Zitierte Normen: § 543 ZPO
VermittlerBankZPOKaltmieteKarlsruhe

Volltext der Entscheidung

BUNDESGERICHTSHOF
BESCHLUSS
vom 26. Februar 2008
in dem Rechtsstreit
 Der XI. Zivilsenat des Bundesgerichtshofes hat am 26. Februar 2008
durch den Vorsitzenden Richter Dr. h.c. Nobbe und die Richter
 Dr. Müller, Dr. Joeres, Dr. Grüneberg und Maihold
 beschlossen:
Die Beschwerde des Beklagten gegen die Nichtzulassung der Revision in dem Urteil des 17. Zivilsenats des Oberlandesgerichts Karlsruhe vom 21. November 2006 wird zurückgewiesen, weil die Rechtssache keine grundsätzliche Bedeutung hat und die Fortbildung des Rechts sowie die Sicherung einer einheitlichen Rechtsprechung eine Entscheidung des Revisionsgerichts nicht erfordern (§ 543 Abs. 2 Satz 1 ZPO). Dabei kann offen bleiben, ob die Zurückweisung des neuen Vorbringens des Beklagten zur sittenwidrigen Überteuerung der beiden Eigentumswohnungen und zur vom Vermittler angeblich genannten Kaltmiete von 700 DM monatlich durch das Berufungsgericht gemäß § 531 Abs. 2 Satz 1 Nr. 3 ZPO haltbar ist. Das neue Vorbringen des Beklagten ist jedenfalls nicht entscheidungserheblich.
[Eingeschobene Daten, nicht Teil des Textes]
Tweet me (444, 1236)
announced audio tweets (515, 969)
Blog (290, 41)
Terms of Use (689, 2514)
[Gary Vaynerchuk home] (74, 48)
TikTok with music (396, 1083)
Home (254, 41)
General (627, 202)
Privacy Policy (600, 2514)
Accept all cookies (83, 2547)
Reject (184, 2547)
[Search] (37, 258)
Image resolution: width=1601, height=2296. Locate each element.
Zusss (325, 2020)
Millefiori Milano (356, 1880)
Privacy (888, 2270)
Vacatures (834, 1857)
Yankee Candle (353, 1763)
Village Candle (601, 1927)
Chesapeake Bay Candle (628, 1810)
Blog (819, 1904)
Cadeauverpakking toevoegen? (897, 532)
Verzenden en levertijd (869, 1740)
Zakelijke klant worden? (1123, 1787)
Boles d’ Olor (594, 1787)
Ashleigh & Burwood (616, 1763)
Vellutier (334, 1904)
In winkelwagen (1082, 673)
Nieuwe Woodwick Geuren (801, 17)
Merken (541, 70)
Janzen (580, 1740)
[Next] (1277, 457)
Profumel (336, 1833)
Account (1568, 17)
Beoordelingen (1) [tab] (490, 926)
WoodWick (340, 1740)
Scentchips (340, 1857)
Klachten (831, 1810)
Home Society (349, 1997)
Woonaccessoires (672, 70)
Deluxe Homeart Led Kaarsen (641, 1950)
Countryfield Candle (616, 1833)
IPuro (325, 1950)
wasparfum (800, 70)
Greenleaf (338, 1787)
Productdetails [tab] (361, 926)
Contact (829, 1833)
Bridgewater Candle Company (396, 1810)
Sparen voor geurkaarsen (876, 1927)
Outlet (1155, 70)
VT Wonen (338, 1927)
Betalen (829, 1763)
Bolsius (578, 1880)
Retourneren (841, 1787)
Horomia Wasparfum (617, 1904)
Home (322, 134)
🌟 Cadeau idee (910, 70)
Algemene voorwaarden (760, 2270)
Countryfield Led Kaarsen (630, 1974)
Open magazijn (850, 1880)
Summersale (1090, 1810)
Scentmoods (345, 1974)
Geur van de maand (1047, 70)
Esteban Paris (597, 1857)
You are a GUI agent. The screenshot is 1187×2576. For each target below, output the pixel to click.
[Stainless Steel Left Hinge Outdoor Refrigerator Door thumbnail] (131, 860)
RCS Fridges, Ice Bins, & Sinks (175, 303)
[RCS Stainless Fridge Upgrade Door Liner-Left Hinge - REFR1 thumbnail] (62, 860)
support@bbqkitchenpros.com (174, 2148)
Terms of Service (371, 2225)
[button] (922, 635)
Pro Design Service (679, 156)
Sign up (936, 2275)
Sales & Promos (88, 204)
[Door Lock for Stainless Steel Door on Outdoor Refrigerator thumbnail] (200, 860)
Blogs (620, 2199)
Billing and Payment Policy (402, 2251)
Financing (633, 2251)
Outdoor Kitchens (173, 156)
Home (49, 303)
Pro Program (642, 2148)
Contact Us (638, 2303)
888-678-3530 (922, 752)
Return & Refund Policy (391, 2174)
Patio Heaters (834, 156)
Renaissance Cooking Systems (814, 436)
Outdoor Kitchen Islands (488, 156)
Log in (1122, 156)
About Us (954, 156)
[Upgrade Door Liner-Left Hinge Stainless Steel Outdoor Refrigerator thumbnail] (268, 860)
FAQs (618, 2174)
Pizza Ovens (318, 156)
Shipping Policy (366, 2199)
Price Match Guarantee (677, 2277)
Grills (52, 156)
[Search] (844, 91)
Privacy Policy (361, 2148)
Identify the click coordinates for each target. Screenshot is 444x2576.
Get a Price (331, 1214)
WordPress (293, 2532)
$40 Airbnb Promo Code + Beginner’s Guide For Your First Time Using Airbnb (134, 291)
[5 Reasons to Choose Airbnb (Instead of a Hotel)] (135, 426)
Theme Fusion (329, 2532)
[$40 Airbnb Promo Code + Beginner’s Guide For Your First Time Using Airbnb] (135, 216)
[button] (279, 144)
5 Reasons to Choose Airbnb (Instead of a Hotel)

Auch im Falle eines institutioneilen Zusammenwirkens zwischen Vermittler und kreditgebender Bank gibt es keine widerlegbare Vermutung der Kenntnis der Bank von einer sittenwidrigen Überteuerung der finanzierten Eigentumswohnung (Senatsurteil vom 23. Oktober 2007 - XI ZR 167/05, WM 2008, 154, 156 Tz. 16). Für eine arglistige Täuschung des Beklagten über die bei den Eigentumswohnungen erzielte Kaltmiete fehlt ausreichender Vortrag. Für
 
die von der Klägerin bestrittene Behauptung, der Vermittler habe die Kaltmiete mit 700 DM pro Wohnung angegeben, fehlt ein Beweisantritt. Zu welchem Mietzins die Wohnungen tatsächlich vermietet waren, hat der Beklagte nicht vorgetragen, geschweige denn dafür Beweis angetreten. Auf die damals in D.	erzielbare	durchschnittliche
 Miete kommt es nicht an. Außerdem fehlt auch insoweit ein Beweisantrag. Von einer evidenten arglistigen Täuschung des Beklagten durch den Vermittler über die tatsächlich erzielte Miete kann danach nicht ausgegangen werden.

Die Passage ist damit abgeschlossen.